BENGALS SS VONN BELL AND FS JESSIE BATES III VS. LIONS TE T.J. HOCKENSON
Lions defensive coordinator Aaron Glenn, who texted Bell this week even though they meet Sunday (1 p.m.-Cincinnati's Channel 19) at Ford Field because it goes beyond football, knows exactly what has been going on in Cincinnati this week during a season Bell has been a Pro Bowlish factor making the Bengals defense a force again.
"I know Vonn Bell," says Glenn, who knows him better than most from their days in New Orleans when he was his position coach. "He's going to study every little thing that Hock does to try and give himself an advantage."
There is always crossover tape and Glenn saw him excelling against the Vikings in last month's opener in starting a season he currently leads all NFL safeties with five tackles for loss and is tied third with four pressures. No surprises there. His old player is older and better and he doesn't have to imagine what Bell means to the Bengals off camera.
"He means so much," says Bengals defensive end Sam Hubbard. "He's one of the best teammates I've ever been around. The way he goes about his business. He's so serious and it comes out in a way he communicates on the field. And how hard he plays … it's contagious. He and Jessie are elite. The best tandem in the NFL."
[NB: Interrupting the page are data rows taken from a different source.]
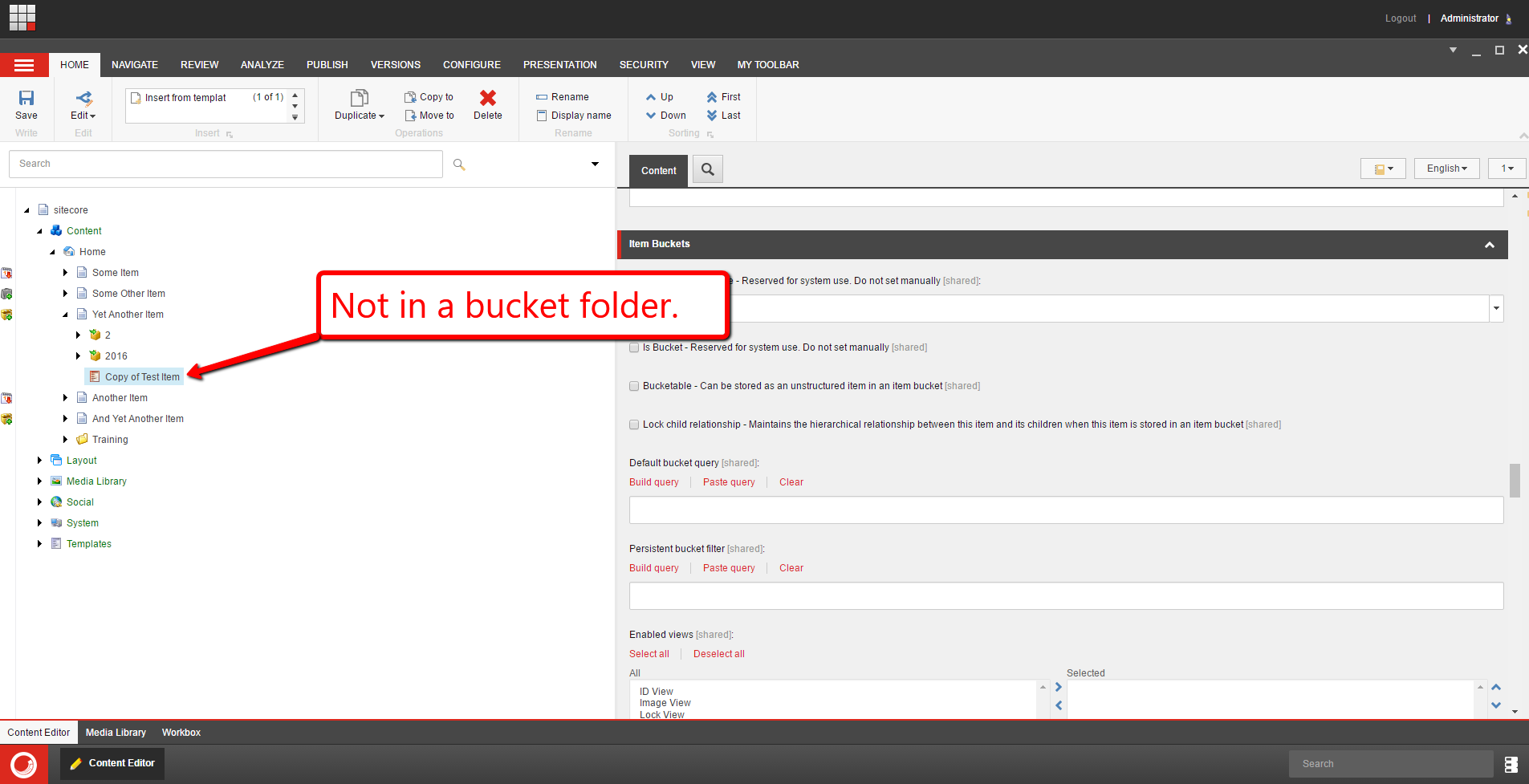Expand the Templates tree node
Viewport: 1529px width, 784px height.
[x=39, y=544]
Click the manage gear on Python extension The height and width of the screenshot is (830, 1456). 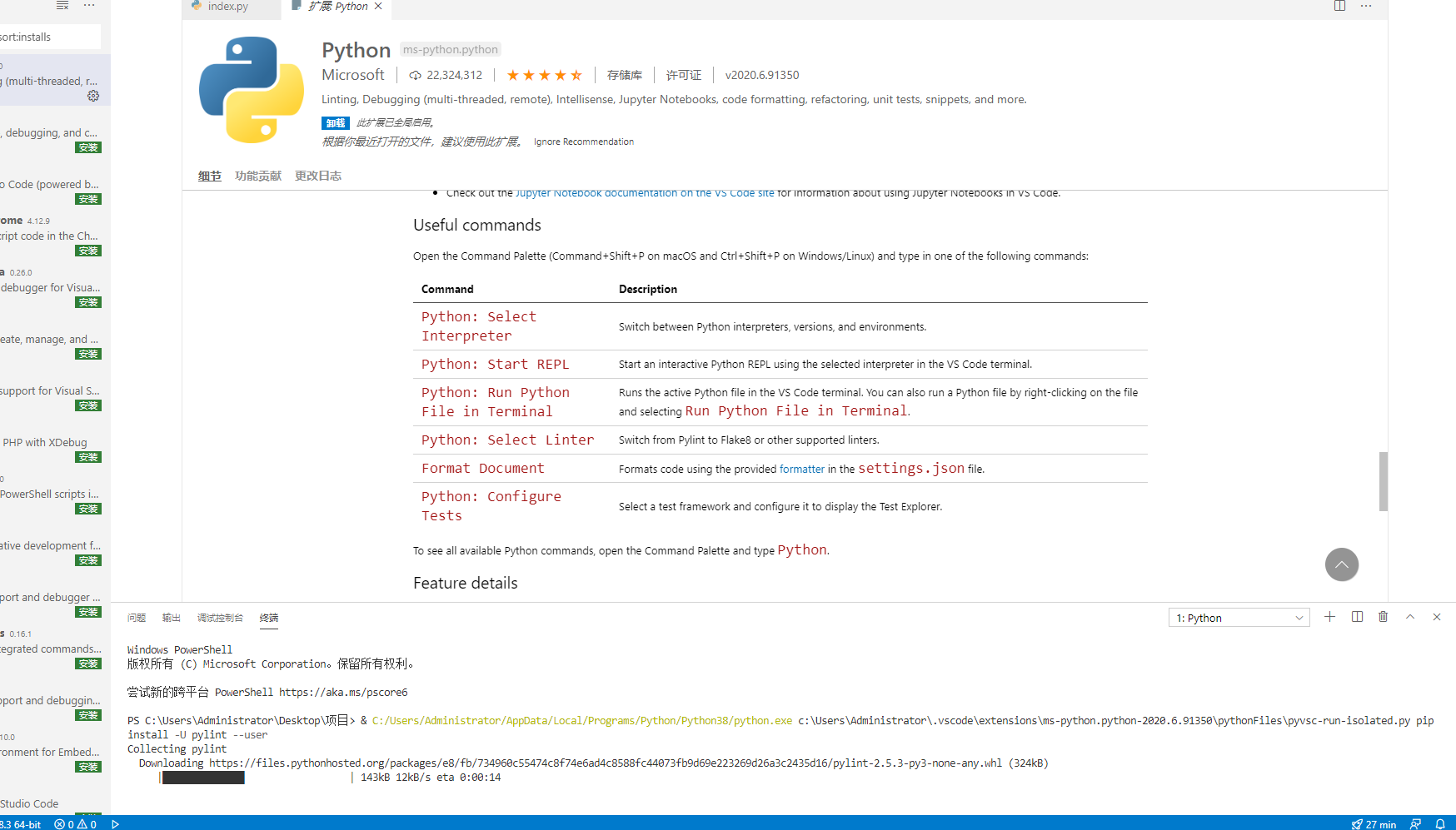pos(93,97)
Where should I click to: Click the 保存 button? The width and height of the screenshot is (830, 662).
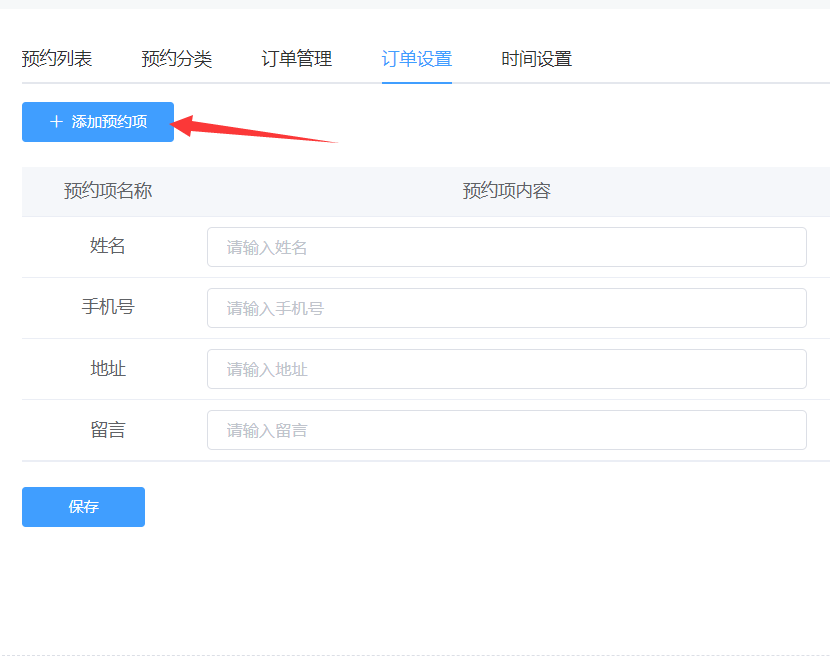(x=83, y=507)
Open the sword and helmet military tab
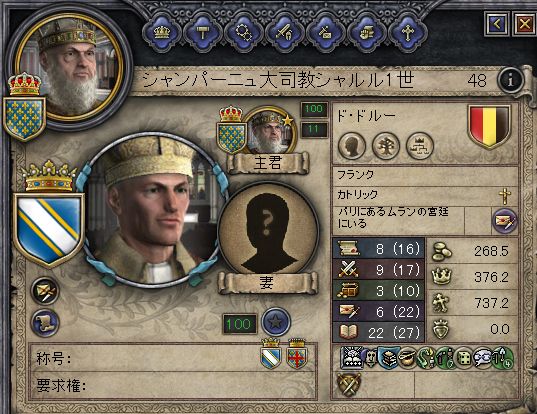Screen dimensions: 537x414 (x=285, y=33)
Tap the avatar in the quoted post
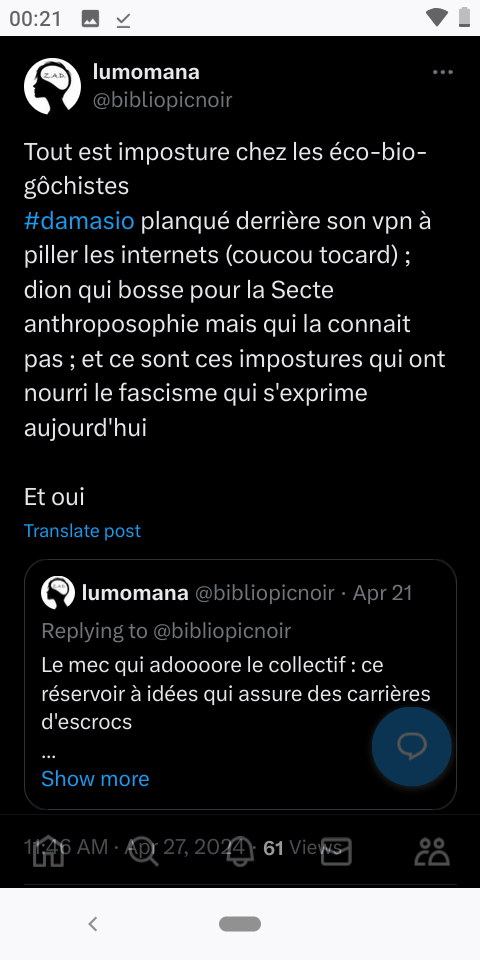The image size is (480, 960). tap(58, 593)
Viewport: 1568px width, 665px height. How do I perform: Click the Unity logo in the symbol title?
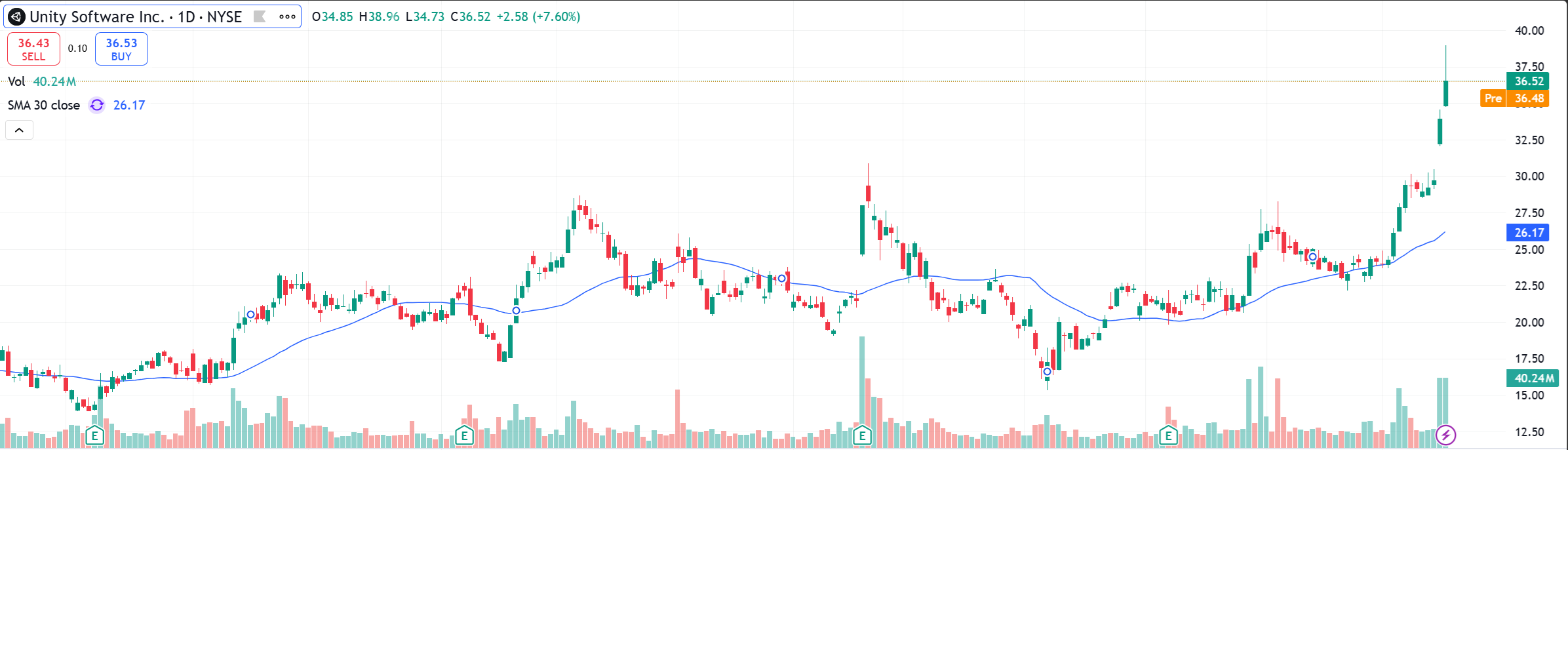(16, 16)
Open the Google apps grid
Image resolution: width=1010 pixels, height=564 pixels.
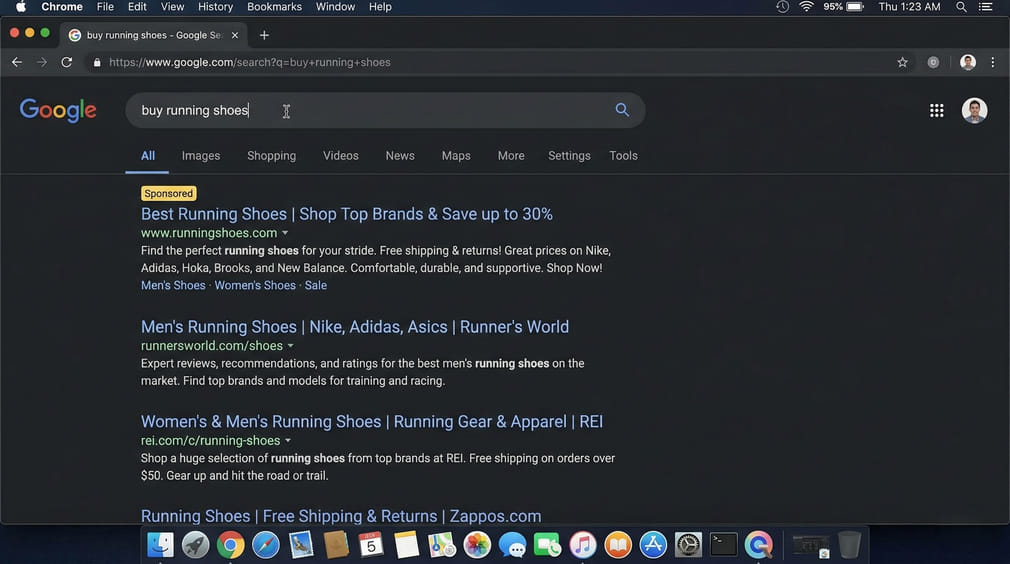[936, 111]
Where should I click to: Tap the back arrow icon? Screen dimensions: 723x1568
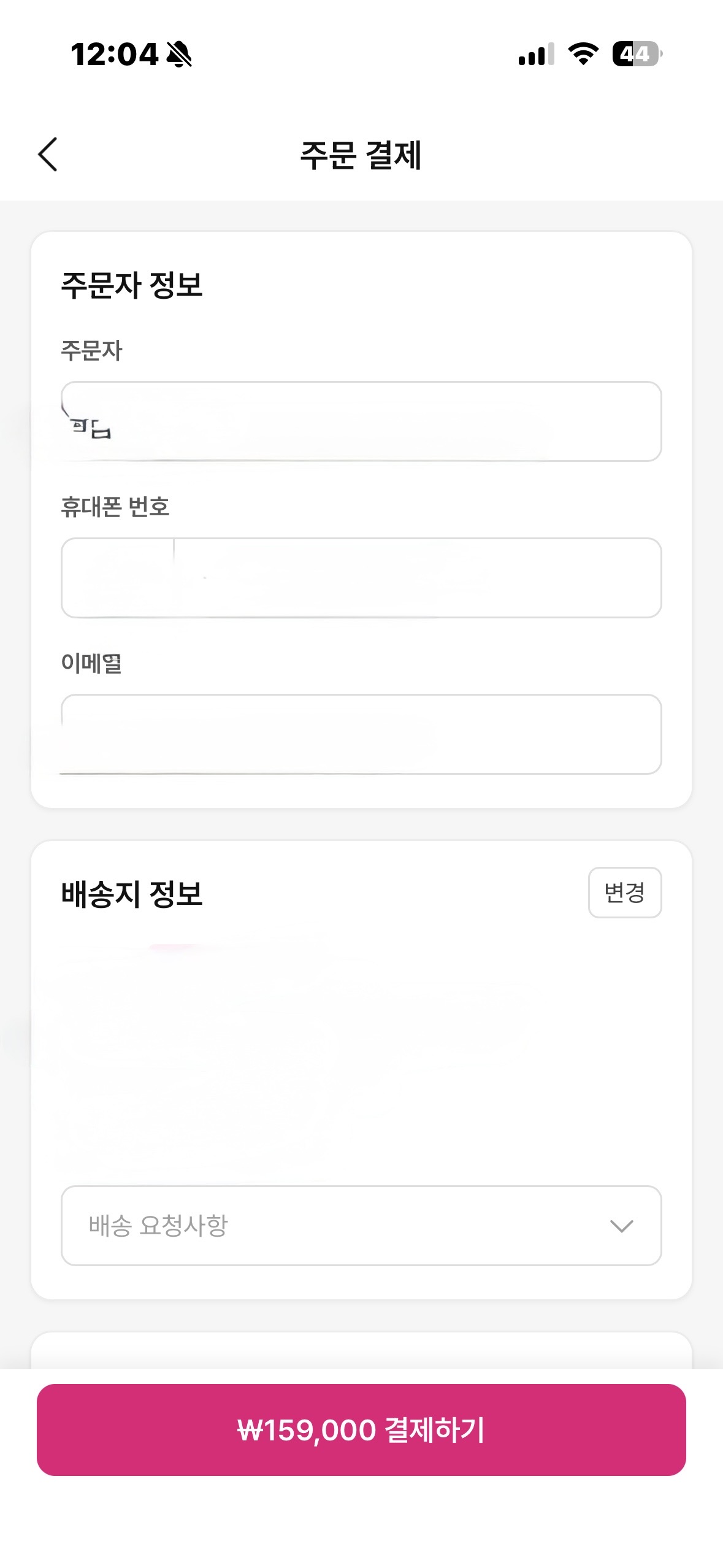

Back in 2016, Saints head coach Sean Payton let Glenn and the defensive coaches have a big say in drafting the safety they wanted to direct a revamped secondary. Glenn, a former first-round pick, three-time Pro Bowl cornerback and a 15-year vet, put Ohio State's Bell at the top of his board because of that tenacity and timing that always put him around the ball.
He got his man.
"I had Vonn when he was a baby. He's one of those throwback guys," Glenn says. "He's not going to ask you why. He's going to do it because you asked him to do it. That's a guy you enjoy coaching. Tough as nails."
And if Bell doesn't have enough to play for Sunday, there is Glenn on the other side.
"Got to have the best defense," Bell says.
In one of those many NFL games where the coaching connections are a spider enveloping both sidelines, Sunday's game ties up the Bengals and Lions in a neat little X-and-O web.
Bengals head coach Zac Taylor and defensive coordinator Lou Anarumo have been grinding the week against the staff of Lions head coach Dan Campbell, the man they called plays for when he was the Dolphins interim head coach in 2015. To spice it up even more, Taylor was Lions quarterback Jared Goff's position coach when they went to the Super Bowl with the Rams three brief years ago.
And there are Bell and Glenn who remind you the game is much more about matchups and leverage and YAC and why the texts come every week of the year.
When Bell signed with the Bengals in the spring of 2020, his older brother Volonte, but really his twin, had been gone less than a month. That nightmare still sears Glenn. Getting the phone call from Vonn at 4 in the morning about the accident on the Tennessee interstate. Staying on the line for two hours. Doing a lot more than coaching.
"He's a tough-minded person," Glenn says. "One thing he knows is that as tough as it is, as hard as it is, life goes on. He knows what his brother wants him to do."
And that's play safety at an elite level and lead like a coach, which is what Volonte was doing in a career that was most assuredly taking him to a Division I basketball staff. Vonn calls him simply, "My angel."
"You can tell the difference between this year and last year," says Bates, Bell's partner in one of the league's most prolific safety tandems. "He's getting more comfortable in the locker room. He's talking to everybody. Tapping into other people as well and that's a part of leadership. He's a great leader. His preparation is second-to-none."
That passionate charisma is a big reason Glenn put him at the top of his board.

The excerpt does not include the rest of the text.